Selection:
######

Parser & AST — Middle¶

0. From tokens to a tree, one more time¶

At junior level you parsed a file and walked it. The middle-level shift is to stop treating the AST as a flat bag of nodes and start seeing it as the grammar made concrete: every node type exists because some grammar production exists, and its fields are that production's parts. Once that clicks, you can predict a node's shape from the syntax and vice versa, which is what makes you fast at writing tools.

This file builds that intuition (grammar↔node), tours the taxonomy, gets precise about positions and comments, and then puts it to work modifying and re-printing trees and writing a small linter.

1. Grammar → tree intuition¶

Go's syntax is defined by a context-free grammar (EBNF) in the language spec. Each grammar production describes how one construct is built from smaller pieces. The parser's job is to recognise those productions and build a node for each.

A slice of the spec:

IfStmt = "if" [ SimpleStmt ";" ] Expression Block [ "else" ( IfStmt | Block ) ] .

That production maps almost one-to-one onto the node:

type IfStmt struct {
    If   token.Pos  // position of "if"
    Init Stmt       // optional SimpleStmt before the condition
    Cond Expr       // the Expression
    Body *BlockStmt // the Block
    Else Stmt       // *IfStmt or *BlockStmt, or nil
}

When you read ast.IfStmt and ask "why these fields?", the answer is always "because that's what the grammar production contains." Learning the grammar and learning the node set are the same activity.

2. A tour of the node taxonomy¶

go/ast defines roughly 40 node types, but they fan out from three interfaces. Every node implements ast.Node; most also implement one of these:

type Expr interface { Node; exprNode() }
type Stmt interface { Node; stmtNode() }
type Decl interface { Node; declNode() }

The unexported marker method (exprNode(), etc.) is how the package guarantees only the right concrete types satisfy each interface — you cannot accidentally pass a statement where an expression is expected, and you can't define your own type that masquerades as an ast.Expr from outside the package. This is a deliberate, compile-time safety net.

Expressions (ast.Expr) — things that produce a value:

Node	Example
`*ast.Ident`	`x`, `foo`
`*ast.BasicLit`	`42`, `"hi"`, `3.14`
`*ast.BinaryExpr`	`a + b`
`*ast.UnaryExpr`	`-x`, `!ok`, `<-ch`
`*ast.CallExpr`	`f(a, b)`
`*ast.SelectorExpr`	`pkg.Name`, `x.Field`
`*ast.IndexExpr`	`a[i]` (also generics `T[int]`)
`*ast.CompositeLit`	`T{...}`, `[]int{1,2}`
`*ast.StarExpr`	`*p` (and pointer types)

######

Set problem 1: According to the page on Go's parser and AST, roughly how many node types does go/ast define?
Set problem 2: Continue the page on Go's parser and AST from the point where it stops.
The lines further down come from a different source than the page on Go's parser and AST.

Excerpted records:
######

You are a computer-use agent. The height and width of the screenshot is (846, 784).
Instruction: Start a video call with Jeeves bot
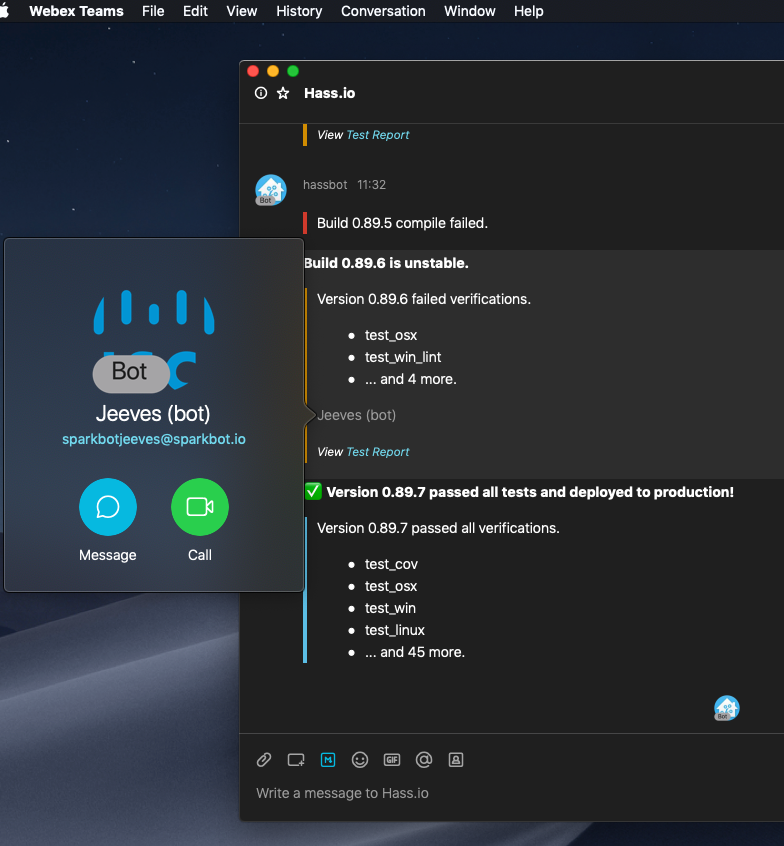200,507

######

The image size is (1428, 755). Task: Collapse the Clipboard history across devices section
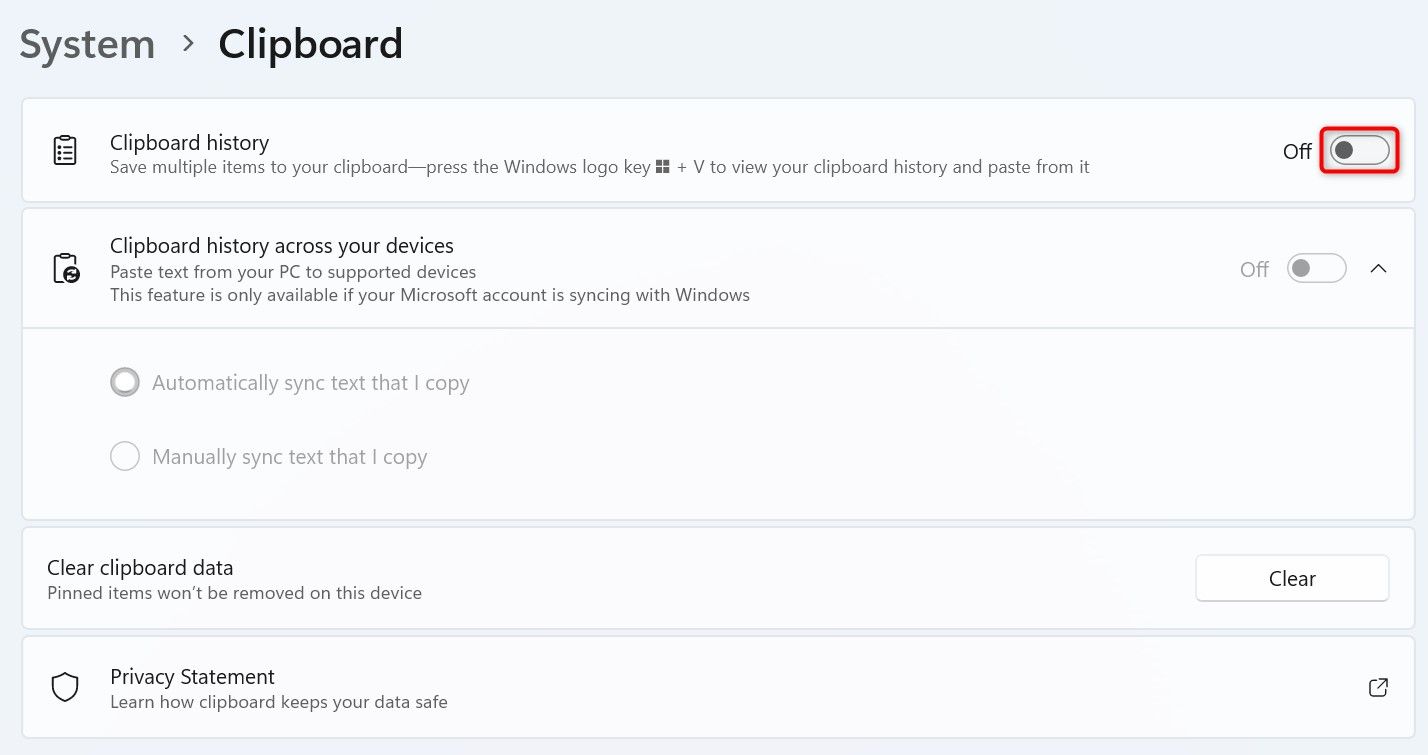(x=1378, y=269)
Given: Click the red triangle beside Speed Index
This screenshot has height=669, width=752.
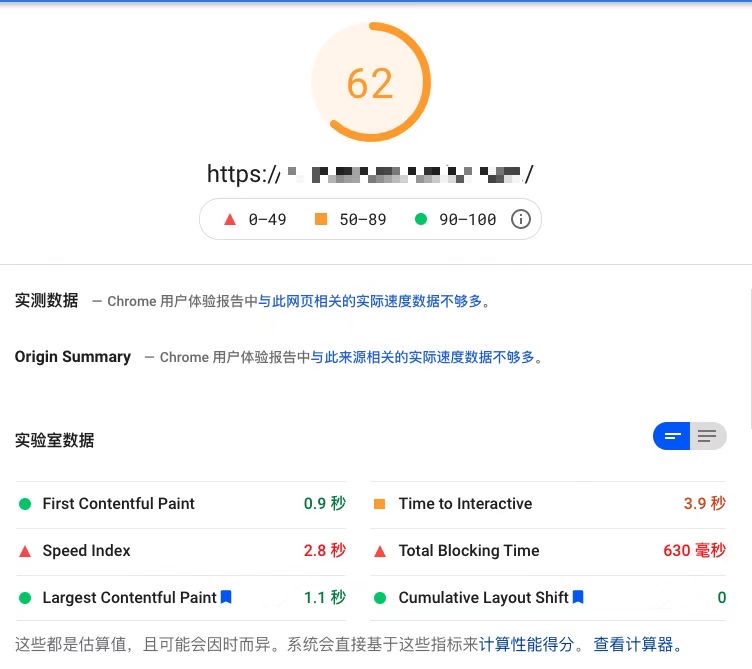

######

Exercise answer 1: Roughly 40.

Exercise answer 2:
Statements (ast.Stmt) — things that do:

Node	Example
`*ast.AssignStmt`	`x := 1`, `a, b = b, a`
`*ast.IfStmt`	`if c { }`
`ast.ForStmt` / `ast.RangeStmt`	loops
`*ast.ReturnStmt`	`return x`
`*ast.ExprStmt`	a call used as a statement: `f()`
`*ast.BlockStmt`	`{ ... }`
`ast.SwitchStmt` / `ast.TypeSwitchStmt`	switches

Declarations (ast.Decl):

Node	Example
`*ast.FuncDecl`	`func F() {}`
`*ast.GenDecl`	`import`, `const`, `var`, `type` (grouped)

A *ast.GenDecl holds Specs []Spec, where a Spec is *ast.ImportSpec, *ast.ValueSpec, or *ast.TypeSpec. So var x, y int is a GenDecl{Tok: VAR} with one ValueSpec.

The root is *ast.File (Name, Decls, Imports, Comments), and a set of files forms an *ast.Package.

A compact mental hierarchy:

Node (Pos/End)
├── Expr   — Ident, BasicLit, BinaryExpr, CallExpr, SelectorExpr, ...
├── Stmt   — AssignStmt, IfStmt, ForStmt, ReturnStmt, BlockStmt, ...
└── Decl   — FuncDecl, GenDecl(→ ImportSpec/ValueSpec/TypeSpec)
File → Decls, Imports, Comments

A useful way to internalise the taxonomy is to print the node type of everything in a small file:

counts := map[string]int{}
ast.Inspect(file, func(n ast.Node) bool {
    if n != nil {
        counts[fmt.Sprintf("%T", n)]++
    }
    return true
})
for typ, c := range counts {
    fmt.Printf("%4d  %s\n", c, typ)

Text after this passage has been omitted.